傅雅仪暂时还不曾调查过余家的族人,余姝大多数时候都与傅雅仪在一处,她没那个时间调查,而这两日显然也不可能快速查出来,余羡自余家倒台后便活得颇为隐匿,无论是扬州城的权贵还是王家自家人,都不再唤她原本余大娘子的称谓,但凡提起皆改作了三少夫人,王家也在刻意地渐渐消除余羡在大众心里的印象,只要傅雅仪没有仔细去调查一番,是查不出王家还有个余氏出身的夫人这件事。
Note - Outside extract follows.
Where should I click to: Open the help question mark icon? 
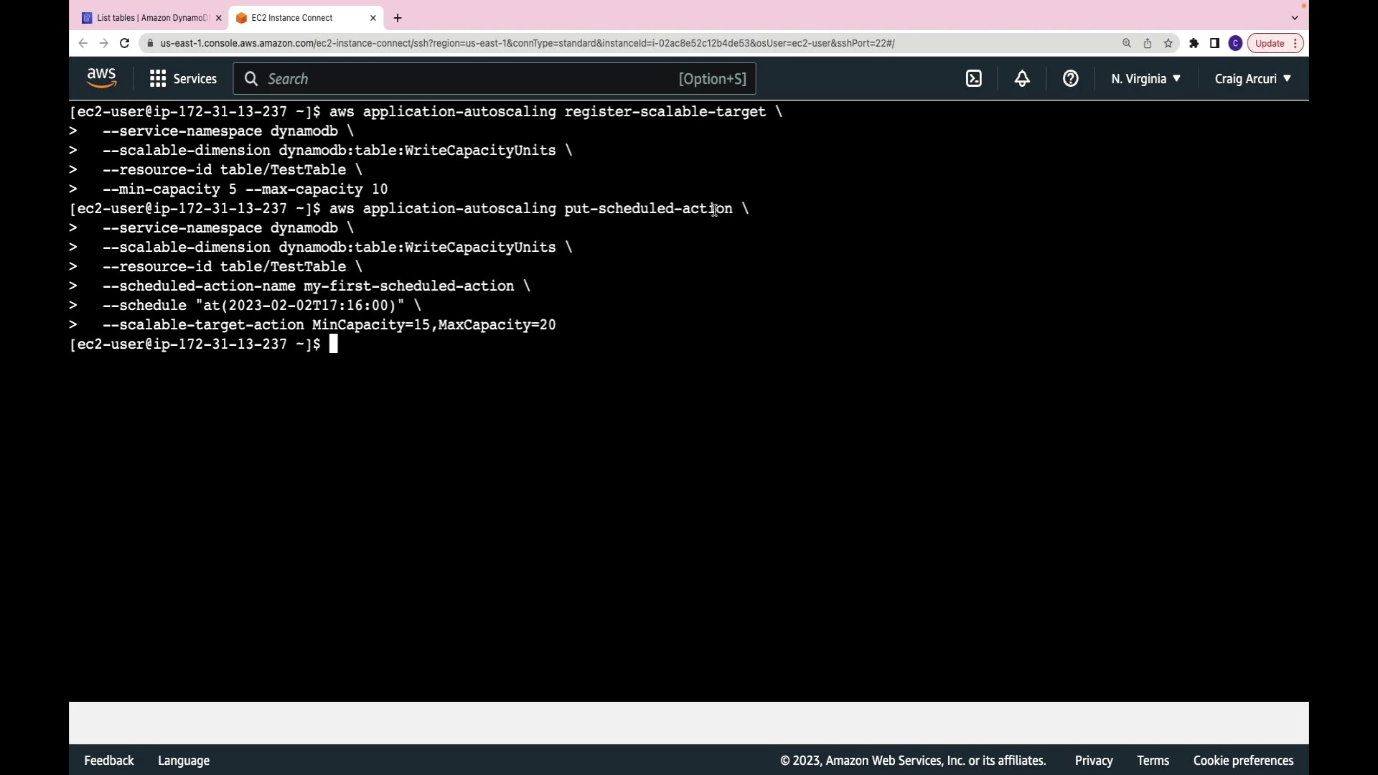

顶多两日,余姝便会与傅雅仪汇合,到时她们会即刻启程落北原岗,只要回了落北原岗,山高皇帝远,傅雅仪再要查什么一来一回起码要三四个月,足够余姝再做很多事了。
今日离去后,明日她还准备探访下一座道家名山,将戏做全。
两人信步走着,先是进了王家大房与二房的院子,将背筐中的牡丹递了上去,许是许久不曾见过这样明艳漂亮的牡丹了,大少夫人甚至还颇为愉悦地赏了两人一粒金瓜子,余姝一直垂着头,躬身谢过后便退了出去。
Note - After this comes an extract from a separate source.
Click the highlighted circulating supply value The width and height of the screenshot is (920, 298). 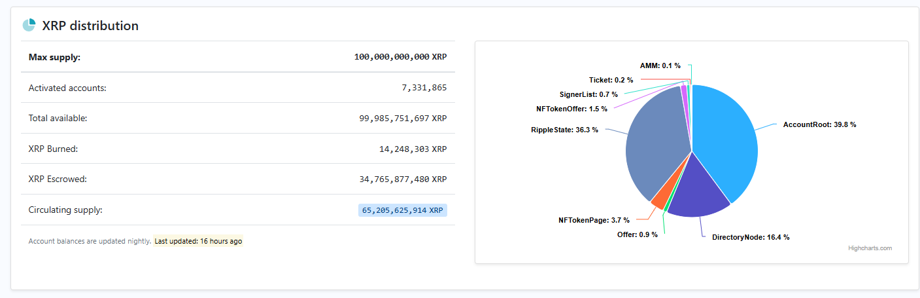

余羡住的院落在最偏远静辟的地方,余姝和元霰走过去时这里甚至一个侍女都没有,临到门前才瞧见了一个穿粉衣的女婢正站在门前,见着了两人连忙迎上来道:“前头吩咐人传了话来,说是有牡丹送给我们夫人,平日里夫人身子不好都在养病,现在也不宜进门,两位姑娘将花交给我便好。”
余姝笑笑,颔首道:“那便麻烦了姑娘了。”
说罢,她眸光轻闪,将筐中的牡丹拿出来递给了面前的婢女。
余羡身边得力的婢女余姝都是认识的,面前这个倒是面生得很,想来是这一年半以来新调任到余羡手下的。
递完花,余姝轻声叮嘱道:“这花儿有些娇弱,要用水培保持新鲜。”
婢女点点头,余姝见状与婢女告了辞,带着元霰绕了一大圈向观景台走去。
婢女手中捧着花,颇为新鲜,上上下下打量着,在花里头找见了一张字条,上头写着两个隽狂的小字——牡丹。
“没成想这采花女竟然还是个念过书的,这手字写得真好看。”她喃喃道。
眼瞧着到了庭院前,这里头一花一木都修缮地颇为齐整舒适,唯一的问题是太静了,她侍候的夫人是个喜静的性子,每日都待在屋子里,甚少展颜,纤细的手腕上常挂一串长长的紫檀杉木珠,嘴中念的大多是些道家的经典。
寝居前侍立的是夫人身前最得力的婢女之一,名叫霜降,听闻是自夫人嫁来王家前随她一同自娘家过来的。
霜降见着这婢女捧了束牡丹过来倒是也没有多问,刚刚便是她派她去门口接的花,余羡自余氏一族崩塌后整个人的性子便变得尤其沉静了起来,不见外人,不理外物,唯一搭理的也就是她和同是心腹的露种。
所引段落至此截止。